*** Entries shown ***
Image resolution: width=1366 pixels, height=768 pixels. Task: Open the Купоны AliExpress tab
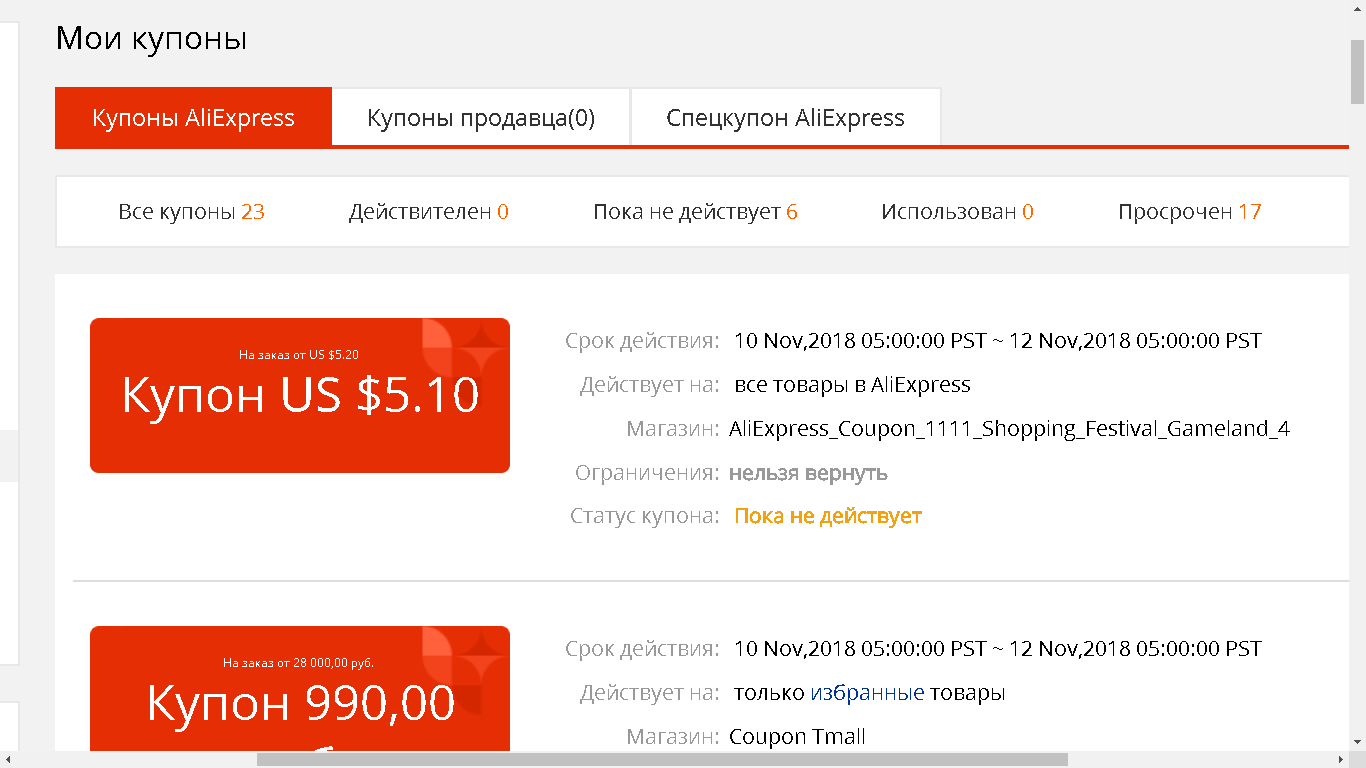[x=193, y=117]
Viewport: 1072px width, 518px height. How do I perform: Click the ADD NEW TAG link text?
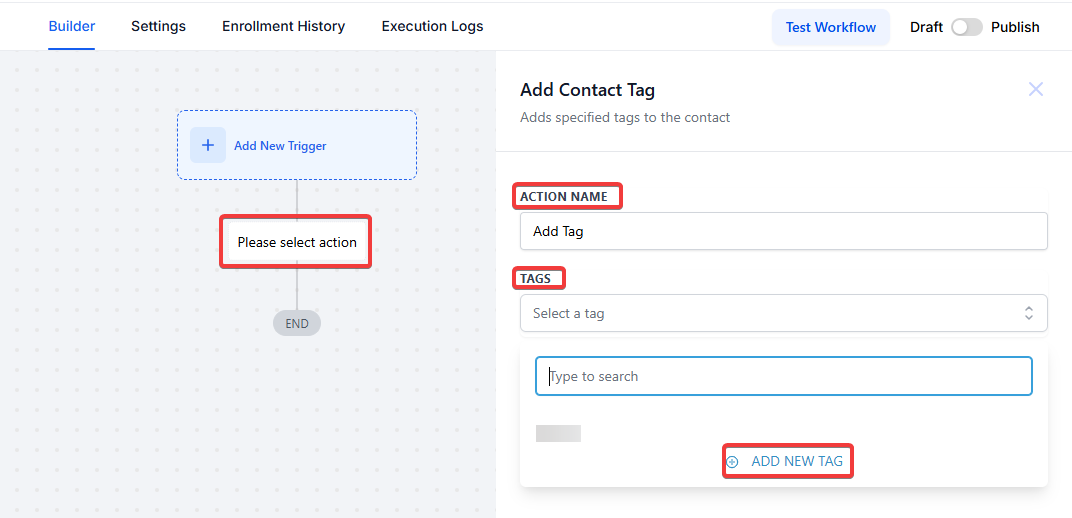[797, 462]

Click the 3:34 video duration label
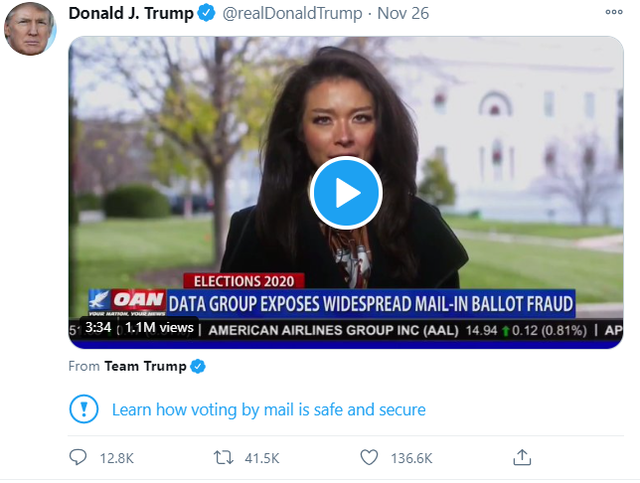tap(98, 327)
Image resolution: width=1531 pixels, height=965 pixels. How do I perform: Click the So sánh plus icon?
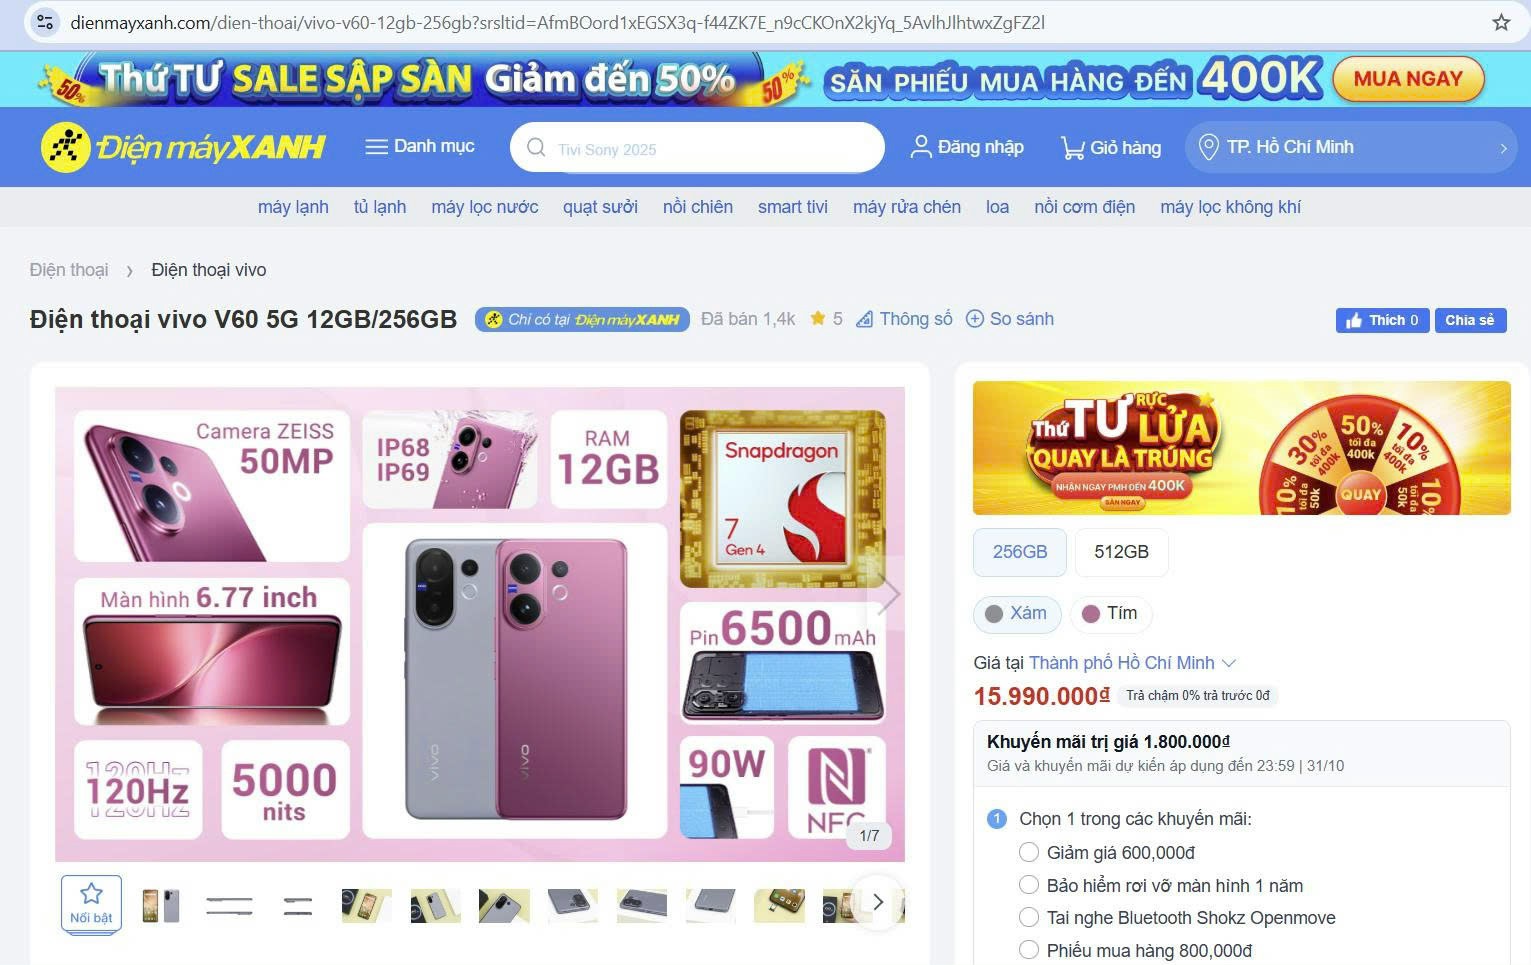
*** End of Entries shown ***
• _Task_:
The task requires the full listing to be given again verbatim, without its pictures.

• _Exercise solution_:
Image resolution: width=1366 pixels, height=768 pixels. Task: Open the Купоны AliExpress tab
[x=193, y=117]
Viewport: 1072px width, 518px height. How do I perform: Click the ADD NEW TAG link text?
[797, 462]

Click the 3:34 video duration label
tap(98, 327)
Image resolution: width=1531 pixels, height=965 pixels. How do I perform: Click the So sánh plus icon?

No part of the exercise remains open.